The study introduces new π-conjugated Cu(ii) complexes that self-assemble into functional superstructures for VOC sensing and energy storage.

## Key findings

- (S1)2Cu shows superior acetone selectivity compared to (S2)2Cu in VOC sensing.
- (S1)2Cu achieves a specific capacitance of 230.0 F g−1 and retains 75% capacitance after 4000 cycles.
- The superstructures are governed by non-covalent interactions and metal–ligand coordination.

## Abstract

The development of self-assembled smart materials is a pivotal area of advanced research, particularly for sensing and electronic applications. π-Conjugated small organic molecules can self-assemble into well-ordered superstructures with remarkable optoelectronic, chemical, and structural properties, making them suitable for applications such as volatile organic compound (VOC) detection and energy storage in supercapacitors.
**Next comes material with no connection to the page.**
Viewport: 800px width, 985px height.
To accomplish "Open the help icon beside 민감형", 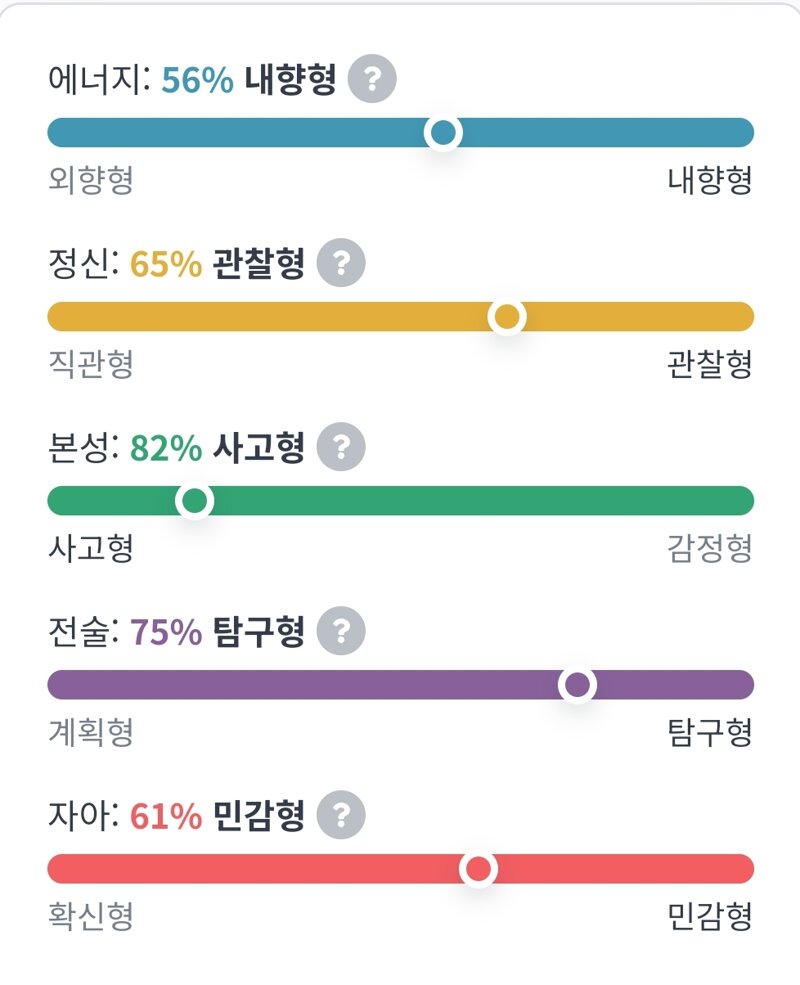I will [x=341, y=815].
However, the self-assembly behavior of Cu(ii) complexes derived from π-conjugated ligands, and their potential use in areas such as health, environmental monitoring, and energy storage, remain underexplored. In this study, we designed and synthesized two π-conjugated phenanthro[9,10-d]imidazole-based ligands (S1 and S2) and their corresponding Cu(ii) complexes, (S1)2Cu and (S2)2Cu. These complexes self-assemble into well-ordered superstructures with distinct morphologies and selectively detect acetone vapors via Scanning Kelvin Probe (SKP) measurements. Their properties are governed by multiple non-covalent interactions in combination with metal–ligand coordination, which control the shape and size of the assemblies. Surface photovoltage measurements under dark and UV conditions, in the presence of different VOC vapors, revealed that (S1)2Cu exhibits superior selectivity toward acetone compared to (S2)2Cu. The pseudo-capacitive performance of the self-assembled superstructures was also evaluated in 1.0 M KOH aqueous electrolyte, yielding specific capacitances of 230.0 F g−1 for (S1)2Cu and 195.0 F g−1 for (S2)2Cu. (S1)2Cu also demonstrated higher rate capability and better capacitance retention (75% after 4000 cycles). Overall, this work presents a promising strategy for designing self-assembled superstructures from metal-coordinated π-conjugated systems as advanced functional materials for VOC sensing and potential electrode materials for aqueous supercapacitor applications.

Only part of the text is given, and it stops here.